Plaintiff Charles Tolbert was injured when the van he was driving collided head-on with two of defendant James Hicks' horses, which had run onto the highway after escaping from a nearby pasture. Alleging that James Hicks was liable under the theory of respondeat superior and that Norman Hicks was liable in negligence, Tolbert brought suit for his damages and his wife brought suit for loss of consortium. Plaintiffs appeal a verdict and judgment in favor of the defendants, complaining that the trial court impermissibly allowed evidence of a blood-alcohol test which had been administered to Mr. Tolbert following the collision. Concomitant to that objection, plaintiffs contend that the court's charge of Code Ann. 68A-902.1 was inappropriate and therefore error. We disagree with plaintiffs' contentions of error and accordingly affirm the judgment of the trial court.
Specifically, plaintiffs contend that the police officer's failure to place Mr. Tolbert under arrest prior to requesting that he submit to the test is in violation of Code Ann. 68B-306 (a) and precludes the admission of the test results. The police officer who investigated the collision testified that he smelled the odor of alcohol in the van and about Mr. Tolbert (possibility emanating from Mr. Tolbert) and saw beer cans in the van. In conjunction with that evidence of alcohol consumption, he noticed that Mr. Tolbert's speech was slurred. These circumstances led the officer to suspect that Mr. Tolbert might have been under the influence of alcohol at the time of the collision. Therefore, after Mr. Tolbert had been brought to the emergency room of a hospital for treatment, the officer requested that he submit to a blood test. The evidence showed that Mr. Tolbert was advised of his rights under Georgia law regarding the administration of a blood test and that he signed a consent form to that effect.

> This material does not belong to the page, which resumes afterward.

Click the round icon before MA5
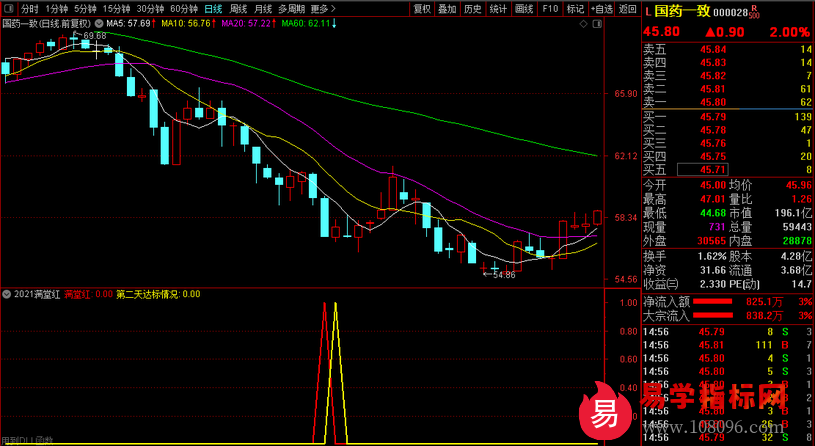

We cannot agree that Mr. Tolbert was not under arrest at the time his consent was obtained. A formal arrest or statement to that effect is not a necessary element of an arrest. " 'An arrest is accomplished whenever the liberty of another to come and go as he pleases is restrained, no matter how slight such restraint may be. . . [Cit.]" Caito v. State, 130 Ga. App. 831 (1) (204 SE2d 765)
. In the instant case, we conclude that an arrest had been made when the investigating officer detected what he thought was the odor of alcohol about Mr. Tolbert's person and restrained his freedom at the hospital.
That being so, we find no error in the admission of the blood test results or the trial court's instructions on Code Ann. 68A-902.1.
E. Davison Burch, for appellees.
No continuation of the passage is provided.